LeetCode刷题：804.Unique Morse Code Words

804. Unique Morse Code Words

International Morse Code defines a standard encoding where each letter is mapped to a series of dots and dashes, as follows: "a" maps to ".-", "b"maps to "-...", "c" maps to "-.-.", and so on.
For convenience, the full table for the 26 letters of the English alphabet is given below:

[".-","-...","-.-.","-..",".","..-.","--.","....","..",".---","-.-",".-..","--","-.","---",".--.","--.-",".-.","...","-","..-","...-",".--","-..-","-.--","--.."]

Now, given a list of words, each word can be written as a concatenation of the Morse code of each letter.
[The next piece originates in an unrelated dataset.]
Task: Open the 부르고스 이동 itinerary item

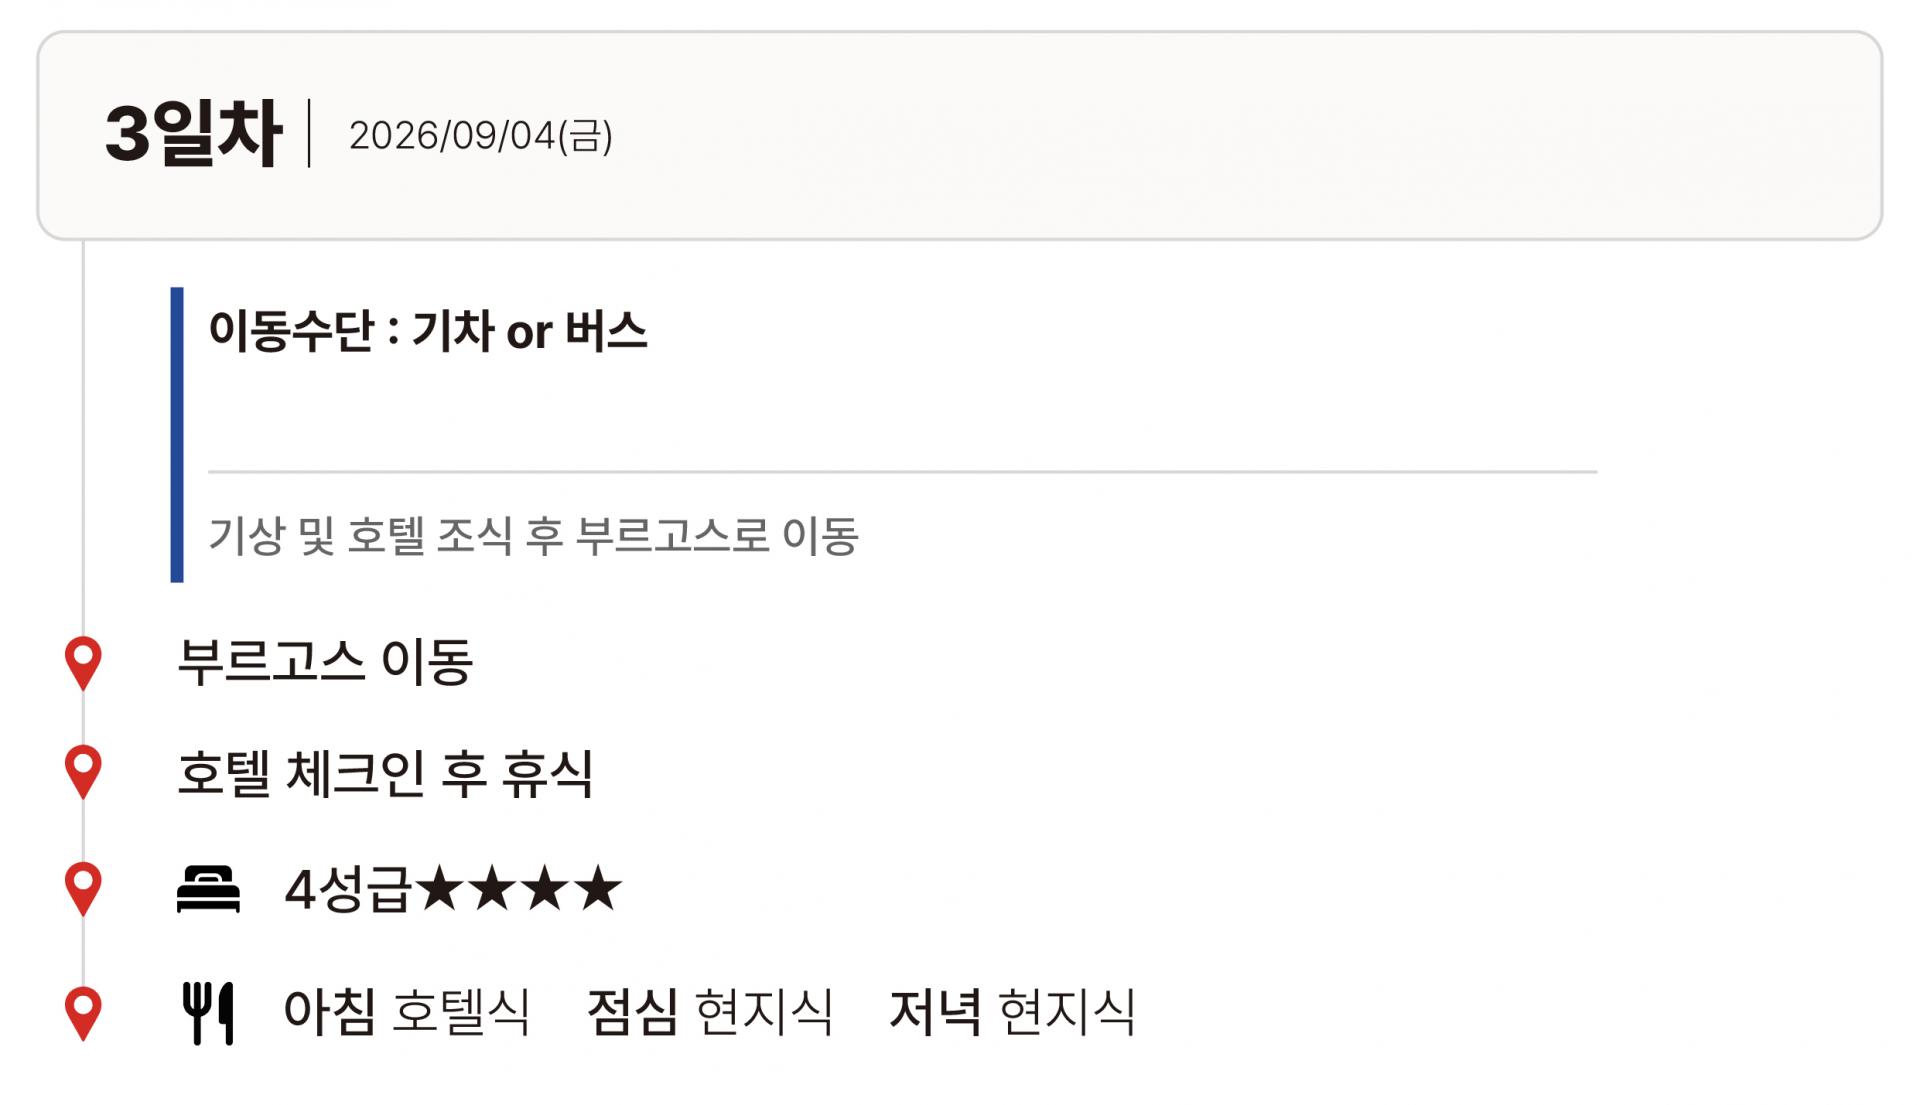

For example, “cab” can be written as “-.-..–…”, (which is the concatenation “-.-.” + “-…” + “.-“). We’ll call such a concatenation, the transformation of a word.
Return the number of different transformations among all words we have.

Example:

Input: words = ["gin", "zen", "gig", "msg"]

Output: 2

Explanation:
The transformation of each word is:
“gin” -> “–…-.”
“zen” -> “–…-.”
“gig” -> “–…–.”
“msg” -> “–…–.”
There are 2 different transformations, “–…-.” and “–…–.”.

Note:

• The length of words will be at most 100.
• Each words[i] will have length in range [1, 12].
• words[i] will only consist of lowercase letters.

  解题思路：

  将words中word的字母逐个转换为morsecode，并存入临时string，之后将其插入到无序容器unordered_set<string> result;中，然后获取不同元素的数量。

  解答：

  class Solution {
  public:
  int uniqueMorseRepresentations(vector<string>& words) {
      unordered_set<string> result;
      //vector<string>morseWords;
      vector<string> morseCode{".-","-...","-.-.","-..",".","..-.","--.","....","..",".---","-.-",".-..","--","-.","---",".--.","--.-",".-.","...","-","..-","...-",".--","-..-","-.--","--.."};
      for(auto word = words.begin(); word != words.end(); ++word)
      {
          string tmp = "";
          for(auto letter : *word)
          {
              tmp += morseCode[letter - 'a'];
          }
          result.insert(tmp);
      }
      return result.size();
  }
  };